PUMPKIN FUDGE/HALWA/ BURFI
It has been a while since I’ve posted and visited your page my friends. Well, now glad to be back in this space to wish you all a beautiful and colorful year ahead.
This truly is the Festival of lights in many ways to our family. We feel very blessed, especially this year.
Here’s to everyone’s great health and happiness with this yummilious fudgy twist on an Indian staple. Pumpkin Halwa. I kid you not when I say it’s better than the plain milk fudge/cake. Try it to find out.
Takes 40-45 minutes to cook
1-2 hrs to cool.
Keeps in the refrigerator for a week
Make about 20 small squares
1 16oz can of plain pumpkin puree
1/2 cup milk powder
1/2 cup of almond meal
1 cup of full cream milk
1 cup of white sugar
1 stick of butter melted and browned a bit(clarified butter
a pinch of saffron
1/2 tsp cardamom powder
1. In a thick bottomed pan, add the pumpkin puree, milk powder, almond meal and milk. Mix well and cook of medium low heat until the mixture comes to a very thick consistency. Make sure not to let the bottom burn.

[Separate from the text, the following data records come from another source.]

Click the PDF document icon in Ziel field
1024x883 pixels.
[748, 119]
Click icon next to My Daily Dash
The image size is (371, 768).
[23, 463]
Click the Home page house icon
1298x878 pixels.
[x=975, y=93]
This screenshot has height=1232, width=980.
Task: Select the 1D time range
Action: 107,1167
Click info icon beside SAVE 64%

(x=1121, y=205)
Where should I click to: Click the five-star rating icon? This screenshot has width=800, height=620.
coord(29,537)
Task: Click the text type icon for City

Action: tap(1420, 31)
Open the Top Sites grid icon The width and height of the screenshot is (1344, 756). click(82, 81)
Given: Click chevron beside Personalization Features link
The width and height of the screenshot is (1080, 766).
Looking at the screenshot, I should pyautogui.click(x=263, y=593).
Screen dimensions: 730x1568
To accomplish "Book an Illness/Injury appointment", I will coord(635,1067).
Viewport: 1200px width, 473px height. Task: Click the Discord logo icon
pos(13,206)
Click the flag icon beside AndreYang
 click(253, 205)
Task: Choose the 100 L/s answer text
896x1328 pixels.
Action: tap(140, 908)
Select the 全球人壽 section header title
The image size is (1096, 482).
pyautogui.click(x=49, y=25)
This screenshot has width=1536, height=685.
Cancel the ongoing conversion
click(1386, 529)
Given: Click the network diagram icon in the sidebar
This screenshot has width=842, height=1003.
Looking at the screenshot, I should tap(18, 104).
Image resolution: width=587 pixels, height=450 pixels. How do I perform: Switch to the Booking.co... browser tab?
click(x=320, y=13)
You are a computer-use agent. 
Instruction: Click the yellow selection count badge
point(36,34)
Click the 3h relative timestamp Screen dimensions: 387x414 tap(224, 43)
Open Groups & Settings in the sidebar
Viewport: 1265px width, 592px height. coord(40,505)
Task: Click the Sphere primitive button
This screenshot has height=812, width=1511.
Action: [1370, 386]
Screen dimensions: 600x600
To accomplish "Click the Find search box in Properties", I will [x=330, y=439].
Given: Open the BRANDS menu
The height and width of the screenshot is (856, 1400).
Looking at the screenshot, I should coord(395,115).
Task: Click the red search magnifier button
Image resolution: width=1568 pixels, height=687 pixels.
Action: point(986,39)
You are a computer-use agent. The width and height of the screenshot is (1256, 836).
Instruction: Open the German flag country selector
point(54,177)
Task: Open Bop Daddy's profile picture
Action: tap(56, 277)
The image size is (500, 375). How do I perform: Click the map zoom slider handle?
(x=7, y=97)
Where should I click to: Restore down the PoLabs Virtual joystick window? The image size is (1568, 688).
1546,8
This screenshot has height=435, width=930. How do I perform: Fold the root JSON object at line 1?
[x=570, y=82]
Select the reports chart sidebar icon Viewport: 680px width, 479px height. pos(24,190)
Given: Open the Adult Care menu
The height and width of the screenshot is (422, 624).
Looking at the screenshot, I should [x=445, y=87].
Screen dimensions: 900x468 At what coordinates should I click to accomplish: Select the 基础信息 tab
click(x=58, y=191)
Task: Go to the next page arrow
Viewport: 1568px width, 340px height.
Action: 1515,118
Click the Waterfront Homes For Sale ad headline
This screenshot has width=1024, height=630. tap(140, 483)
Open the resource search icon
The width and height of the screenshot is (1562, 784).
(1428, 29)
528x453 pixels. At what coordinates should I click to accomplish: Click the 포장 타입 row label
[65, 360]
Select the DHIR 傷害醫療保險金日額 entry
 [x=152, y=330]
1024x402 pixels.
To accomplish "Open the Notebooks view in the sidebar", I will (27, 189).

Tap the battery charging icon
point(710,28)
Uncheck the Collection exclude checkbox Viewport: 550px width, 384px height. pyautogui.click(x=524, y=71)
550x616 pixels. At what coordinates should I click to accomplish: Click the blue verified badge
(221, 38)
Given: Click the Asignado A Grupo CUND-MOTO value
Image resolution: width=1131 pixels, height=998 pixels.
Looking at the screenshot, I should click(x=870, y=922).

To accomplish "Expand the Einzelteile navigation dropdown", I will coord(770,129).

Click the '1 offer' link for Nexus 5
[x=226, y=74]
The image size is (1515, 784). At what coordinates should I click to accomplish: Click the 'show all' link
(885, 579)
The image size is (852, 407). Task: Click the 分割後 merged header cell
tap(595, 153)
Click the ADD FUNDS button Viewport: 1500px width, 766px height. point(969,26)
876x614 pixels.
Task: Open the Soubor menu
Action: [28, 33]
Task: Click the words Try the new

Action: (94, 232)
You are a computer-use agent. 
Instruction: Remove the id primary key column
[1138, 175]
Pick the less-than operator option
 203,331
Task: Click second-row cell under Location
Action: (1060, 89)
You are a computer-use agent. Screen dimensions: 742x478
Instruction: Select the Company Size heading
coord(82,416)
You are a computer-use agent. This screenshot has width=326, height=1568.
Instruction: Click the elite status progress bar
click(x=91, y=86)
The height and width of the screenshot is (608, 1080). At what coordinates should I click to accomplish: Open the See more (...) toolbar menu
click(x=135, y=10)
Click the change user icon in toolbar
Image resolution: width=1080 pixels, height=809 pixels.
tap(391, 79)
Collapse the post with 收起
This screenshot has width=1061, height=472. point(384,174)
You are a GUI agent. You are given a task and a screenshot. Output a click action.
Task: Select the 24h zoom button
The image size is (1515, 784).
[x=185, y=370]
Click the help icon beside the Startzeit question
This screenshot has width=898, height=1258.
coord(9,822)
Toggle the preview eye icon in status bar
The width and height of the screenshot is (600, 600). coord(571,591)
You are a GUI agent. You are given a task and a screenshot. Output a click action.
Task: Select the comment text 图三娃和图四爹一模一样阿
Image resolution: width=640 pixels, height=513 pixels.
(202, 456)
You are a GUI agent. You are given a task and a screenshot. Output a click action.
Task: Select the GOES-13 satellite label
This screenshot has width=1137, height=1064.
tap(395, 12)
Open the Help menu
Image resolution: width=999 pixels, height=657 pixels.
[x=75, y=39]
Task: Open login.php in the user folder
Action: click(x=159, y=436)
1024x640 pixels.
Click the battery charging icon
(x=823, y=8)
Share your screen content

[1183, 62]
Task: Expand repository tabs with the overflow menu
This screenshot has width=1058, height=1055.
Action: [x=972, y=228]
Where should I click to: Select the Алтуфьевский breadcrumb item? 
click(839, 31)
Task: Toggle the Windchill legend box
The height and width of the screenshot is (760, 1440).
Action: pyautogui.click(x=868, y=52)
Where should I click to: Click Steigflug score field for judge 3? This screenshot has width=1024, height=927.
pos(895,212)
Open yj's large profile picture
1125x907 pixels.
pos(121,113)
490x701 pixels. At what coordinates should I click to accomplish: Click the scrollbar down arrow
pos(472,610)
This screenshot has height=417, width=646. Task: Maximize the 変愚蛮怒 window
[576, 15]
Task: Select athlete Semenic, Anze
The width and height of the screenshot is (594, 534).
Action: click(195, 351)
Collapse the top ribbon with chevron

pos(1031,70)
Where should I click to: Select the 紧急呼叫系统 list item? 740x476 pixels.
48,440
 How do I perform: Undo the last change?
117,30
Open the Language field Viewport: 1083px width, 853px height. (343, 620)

2. Then add the sugar. Mix and cook again at a low temperature for about 10 minutes or until it is thick again.
3. Add the clarified butter and mix again and cook until the mixture leaves the sides.
4. Add the cardamom powder and saffron.
5. Mix well and pour it in a greased pan and top with sliced almonds. Let cool and cut to pieces.